Looking back through my entries so far makes me think about how much I could write about if I took the time. In just a few short weeks I’ve managed to write a decent amount about a variety of subjects. Writing is something that comes fairly naturally to me, and I can just sit down and write about what ever subject I have been thinking about. This blog has made me realize that I should probably write down more of the things that I think about, for myself and maybe eventually for other people. It helps me to organize my thoughts and explore ideas, sometimes when I’m writing I learn I have opinions that I didn’t even realize I had. I think writing is something that is valuable to me as a way to explore my thoughts.
The entries that really stand out to me are the ones that I wrote on subjects that I actually care about, like the one about Keith Herring or my favorite illustration blog. Those are the subjects that are the most important to me that I wrote about, and I think the quality of my writing is better because of it. I’ve been forced throughout school to write about things I have no interest in, and when this happens I find that I’m not very engaged mentally in the writing process, and I tend to just write whatever I think will get me a good grade. Maybe that’s not something I should admit to, but when I look back at the entries I didn’t have as much of an interest in, I see that tendency, and my writing suffers because of it.
I also found that my writing is usually critical and analytical, which makes me think I would like to explore writing as a critic.
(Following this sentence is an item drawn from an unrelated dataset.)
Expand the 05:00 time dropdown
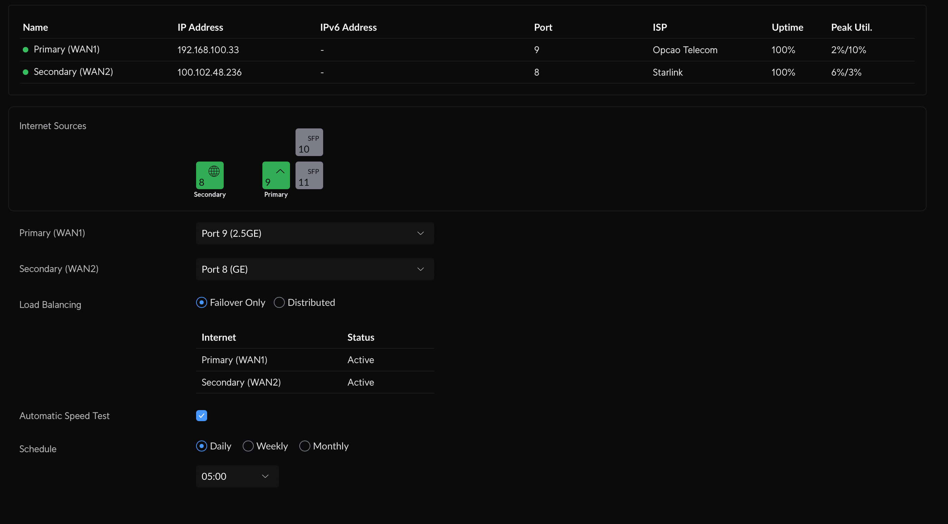The height and width of the screenshot is (524, 948). coord(237,476)
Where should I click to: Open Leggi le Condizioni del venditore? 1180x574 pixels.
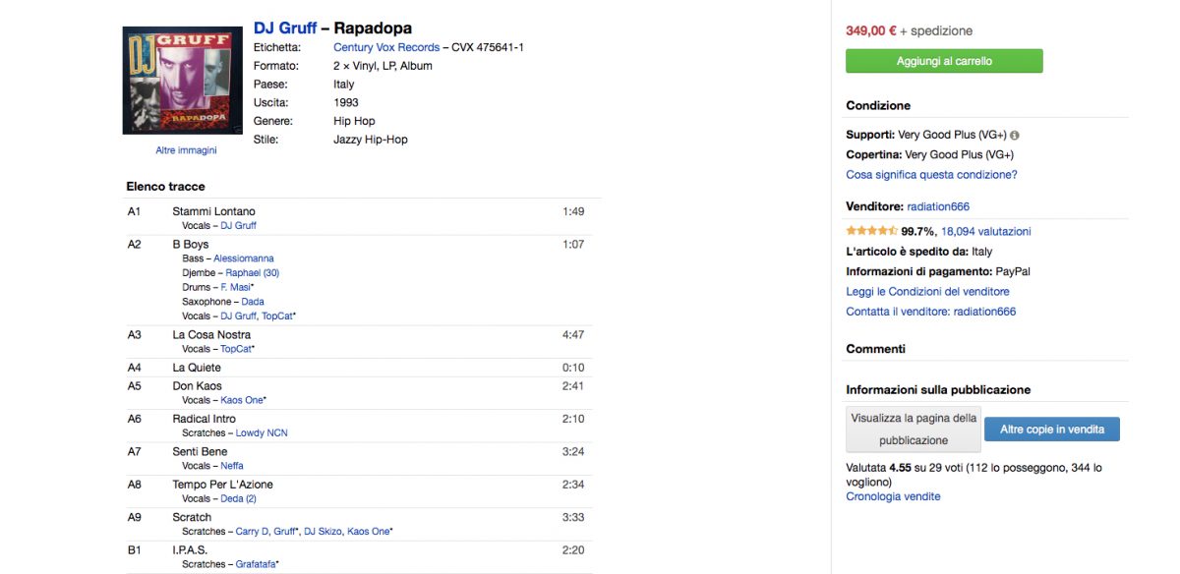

I adore movies, television shows and art, and I tend to have very strong opinions on them. While this is usually annoying to my friends and family, especially when I critique every movie we go see, I think it could be an asset in the right setting.
As far as the actual blogging process and writing are concerned, this wasn’t a new way to interact for me. I’ve been involved in different internet communities since I was about ten, mostly focused on art, and I’m used to this sort of interaction. I think that the process of sharing work and having people tell you what they like about it and what you should fix is the best way to improve in a creative field like writing or art. These are things that you can’t really teach, all you can do is look at a bunch of examples of good work and bad work and try to figure out how to improve. I think this can be very hard for a lot of people, because they think that a critique of their creative work is a critique of them. It’s hard to not take personally, though it only gets easier with time. I think this class might have been improved if people were more ready to be more critical of everyone’s writing. I saw that most of the comments were people like gushing about how amazing everyone is, and I’m sure that’s not what everyone was thinking, and it doesn’t really improve anyone’s writing. But it is hard for people to not get offended if they aren’t used to that sort of thing, so maybe that’s why people tried to be so nice.